Task requirements →
In the explanation of the square root of x squared, which function does the same thing as that square root?

Selection →
====================
Assuming it's an integer, shouldn't this be the positive integer of x? why |x|

MUST KNOW: $$\sqrt{x^2}=|x|$$:

The point here is that since square root function cannot give negative result then $$\sqrt{some \ expression}\geq{0}$$.

So $$\sqrt{x^2}\geq{0}$$. But what does $$\sqrt{x^2}$$ equal to?

Let's consider following examples:
If $$x=5$$ --> $$\sqrt{x^2}=\sqrt{25}=5=x=positive$$;
If $$x=-5$$ --> $$\sqrt{x^2}=\sqrt{25}=5=-x=positive$$.

So we got that:
$$\sqrt{x^2}=x$$, if $$x\geq{0}$$;
$$\sqrt{x^2}=-x$$, if $$x<0$$.

What function does exactly the same thing? The absolute value function: $$|x|=x$$, if $$x\geq{0}$$ and $$|x|=-x$$, if $$x<0$$. That is why $$\sqrt{x^2}=|x|$$.
====================
Information shown →
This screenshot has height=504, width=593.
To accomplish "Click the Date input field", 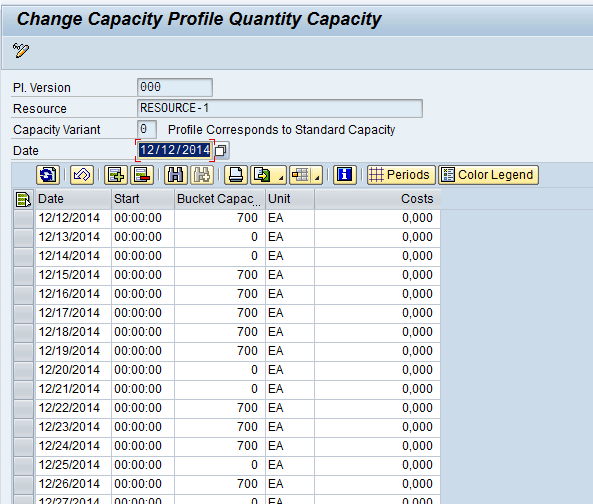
====================
Exercise result →
The absolute value function.